- Provided entries
================================

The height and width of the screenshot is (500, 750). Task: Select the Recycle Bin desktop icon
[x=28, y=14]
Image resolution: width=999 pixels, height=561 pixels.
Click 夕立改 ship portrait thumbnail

================================

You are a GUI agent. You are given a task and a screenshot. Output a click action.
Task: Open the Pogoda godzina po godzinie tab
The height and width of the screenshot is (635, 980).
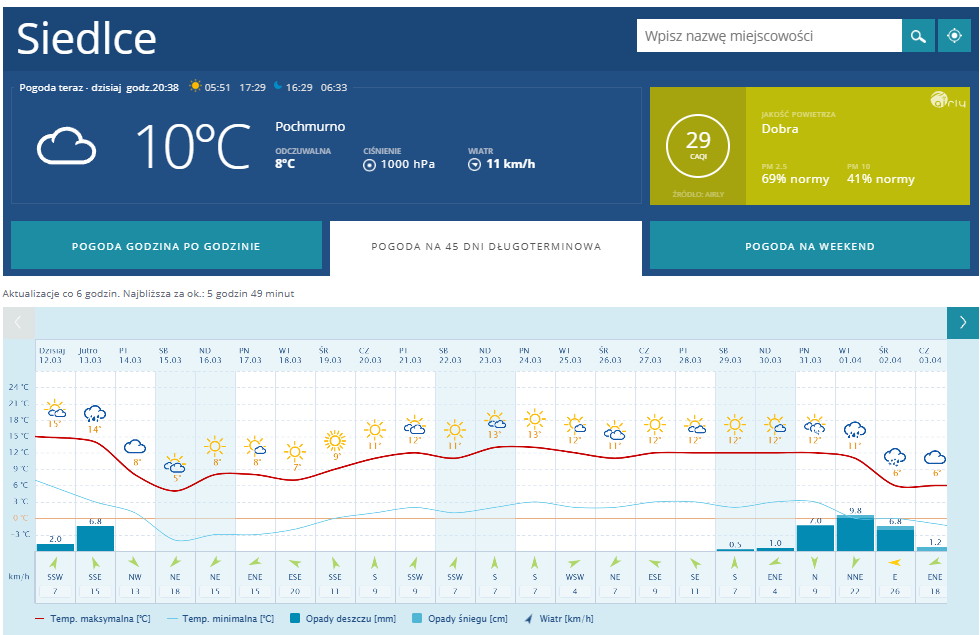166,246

================================

Could you put the lines into a JSON list of strings, one string per line and blank lines left out, starting at the line that has "Image resolution: width=999" and stopping after the line that has "Click 夕立改 ship portrait thumbnail"?

[
  "Image resolution: width=999 pixels, height=561 pixels.",
  "Click 夕立改 ship portrait thumbnail"
]